26/02/2026
Dep Art Gallery è lieta di presentare "Imi Knoebel. Dorme un canto in ogni cosa", a cura di Gianluca Ranzi
La mostra aprirà al pubblico martedì 3 marzo con un opening day dalle 12.00 alle 20.00, e sarà visitabile fino al 30 maggio 2026.
Il titolo della mostra riprende un verso del poeta romantico Joseph von Eichendorff, e suggerisce un’idea semplice e potente: esiste una “musica” silenziosa nelle cose, che può emergere quando si incontra la chiave giusta. In questo spirito, la mostra invita il pubblico a un’esperienza diretta e sensibile con l’opera di Imi Knoebel: tempo, sguardo e attenzione diventano strumenti per lasciarsi guidare da ritmo, equilibrio e intensità.

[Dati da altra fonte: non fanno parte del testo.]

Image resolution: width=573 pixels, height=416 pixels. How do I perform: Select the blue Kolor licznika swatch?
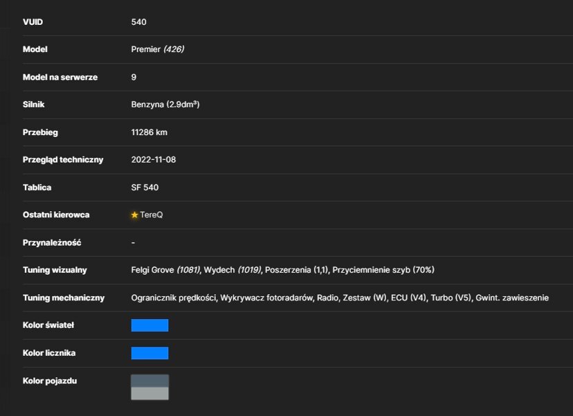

Imi Knoebel da sempre si muove sotto il segno di un’astrazione che spinge verso la più pura percezione: sono forme sensibili che l’artista sa “far cantare” attraverso il colore, la linea, lo spazio e i materiali. Il suo è un approccio multi-mediale, antigerarchico e anticonvenzionale che fin dalla fine degli anni Sessanta ha saputo oltrepassare i confini tra i generi artistici, facendo dialogare disegno, pittura, scultura, architettura, proiezione, fotografia e installazione.
Come evidenziato dalla cronologia delle opere in mostra, che parte da un Senza Titolo del 1983 fino ad alcune serie del 2025, il metodo seguito dall’artista è aperto e composito, consta di frequenti richiami e spesso si basa sulla riconsiderazione dei cicli precedenti, che diventano così il punto di partenza per quelli successivi, finestre che aprono altre finestre.
La bellezza insita nelle opere di Knoebel, ovvero il canto che egli sa far scaturire dalle cose, non nasce dalla logica o dall’espressione di contenuti esistenziali, così come non richiede spiegazioni spiritualiste o metafisiche, ma si appoggia alla pura percezione estetica sensoriale ed alle relazioni che l’artista fa scaturire dagli elementi compositivi. La mostra ricorda questo concetto abbinando una serie degli inizi degli anni Novanta (Portrait, 1991-92) e una dei primi anni duemila (Düsseldorf-Paris, 2001 e Dusseldorf-Reykjavik IV, 2000) con i lavori del 2016 (Tafel) e quelli del 2025, quali Zeichen, Ligatur ed Etcetera. Da questi accostamenti risalta con forza un vocabolario di forme che spazia dal rigore analitico alla gestualità, dalla linearità euclidea all’irregolarità dei contorni, dalla visibilità alla smaterializzazione, dal contrasto simultaneo alla fusione poetica di forme, colori e superfici.